## WHAT TO WORK ON:
Return every line of the data below that contains the word "Task", copied without changes.

## INPUT RECORDS:
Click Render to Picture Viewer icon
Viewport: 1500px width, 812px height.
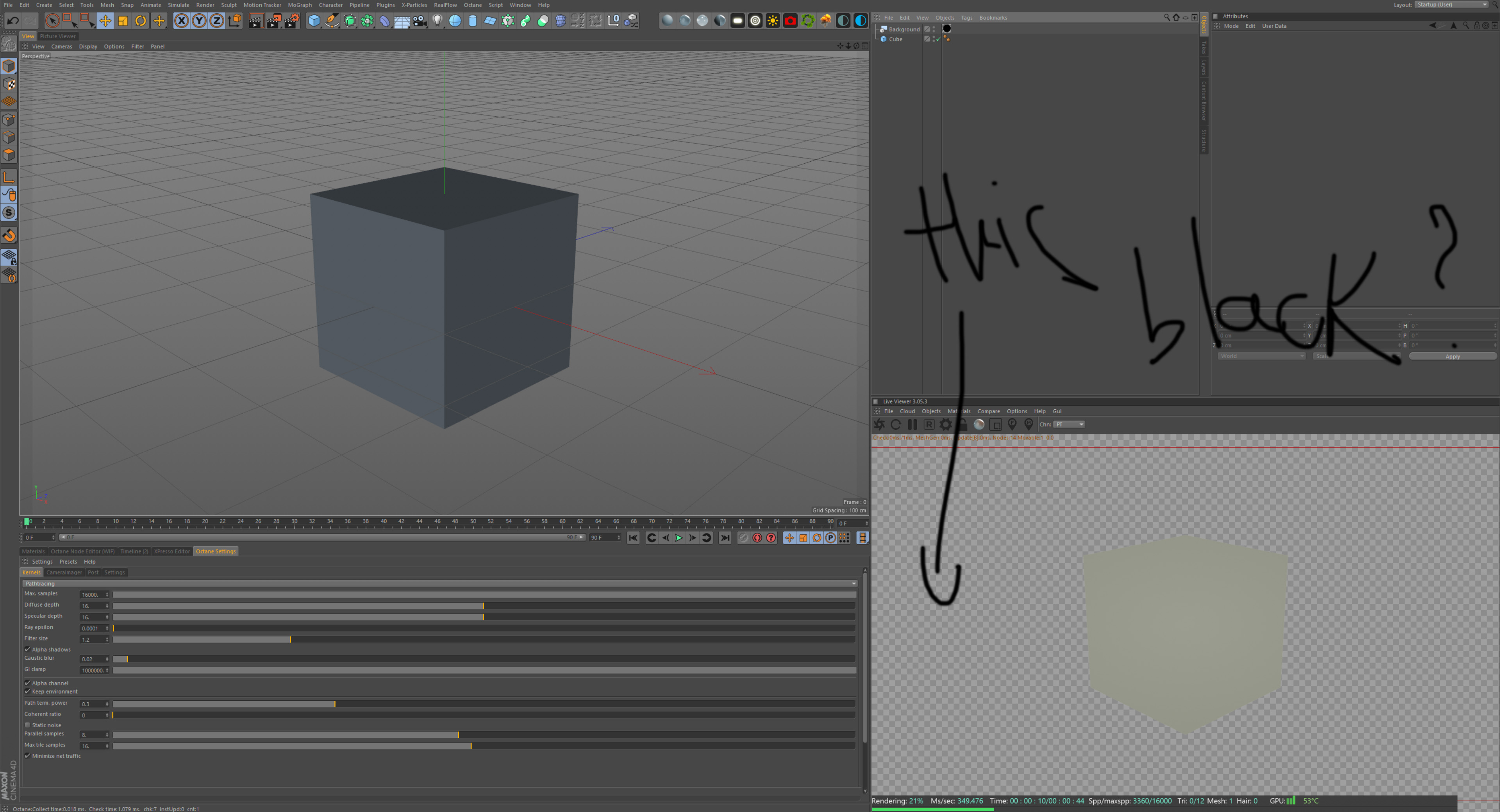point(273,21)

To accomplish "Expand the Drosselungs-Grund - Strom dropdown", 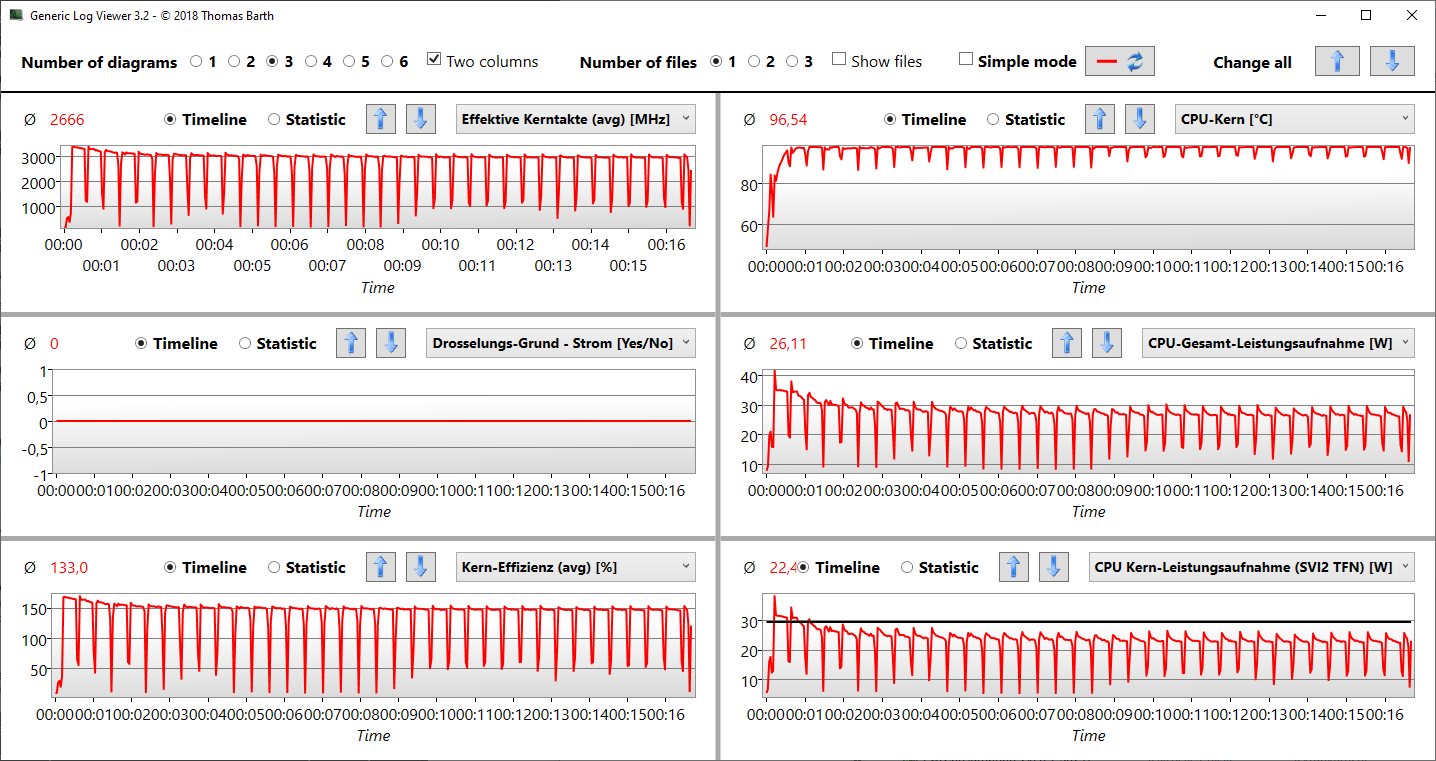I will coord(561,343).
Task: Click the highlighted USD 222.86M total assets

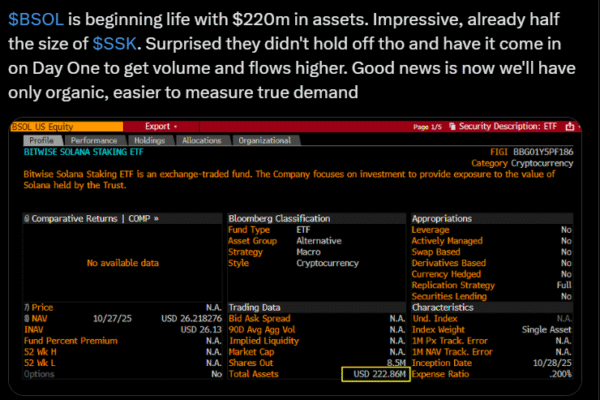Action: (373, 373)
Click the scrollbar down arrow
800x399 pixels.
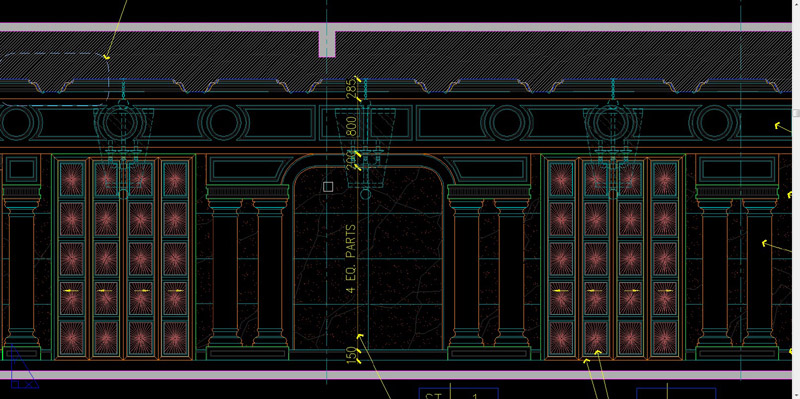(x=796, y=394)
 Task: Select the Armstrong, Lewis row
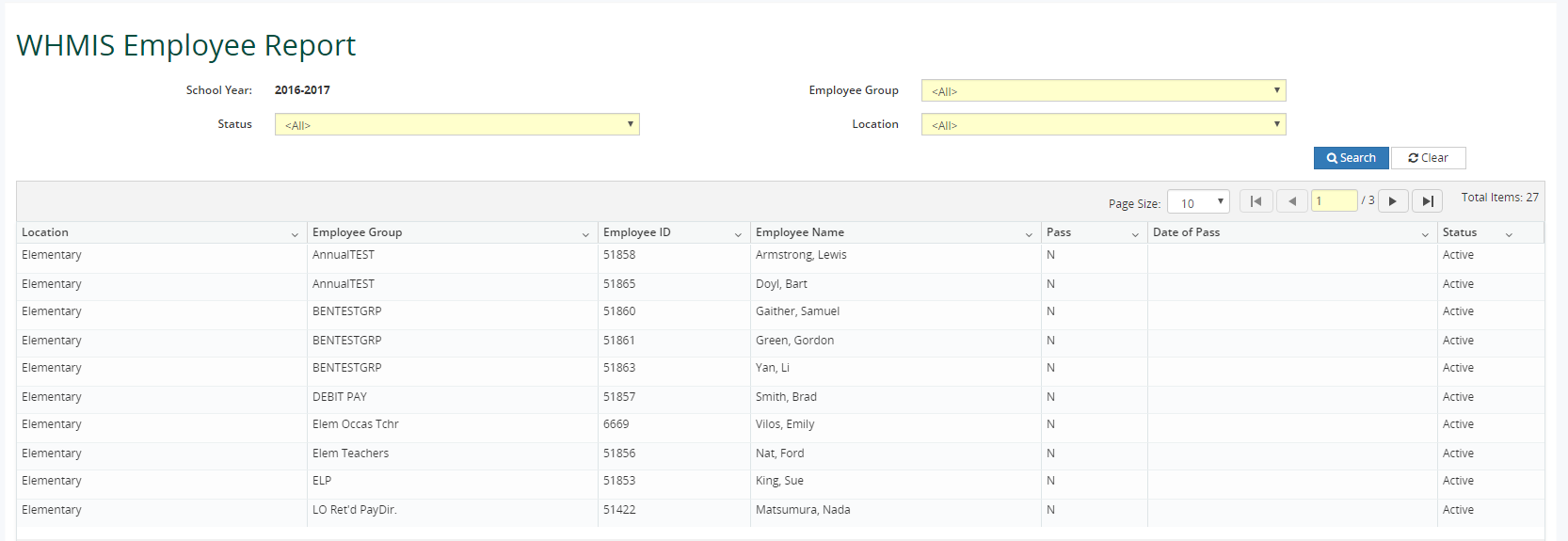click(x=801, y=255)
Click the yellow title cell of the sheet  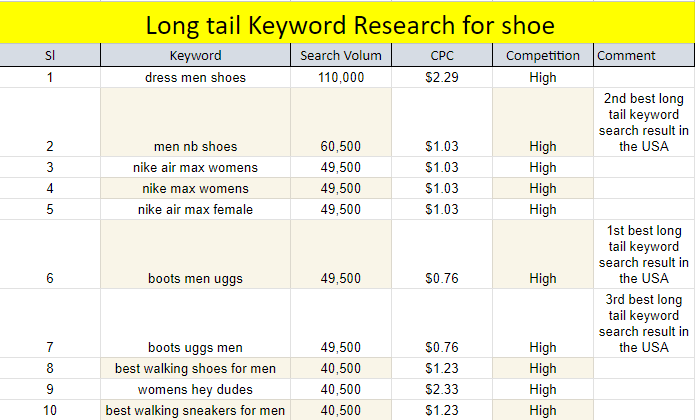coord(347,23)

## THE OUTPUT:
Task: Click the highlighted USD 222.86M total assets
 Task: Select the Armstrong, Lewis row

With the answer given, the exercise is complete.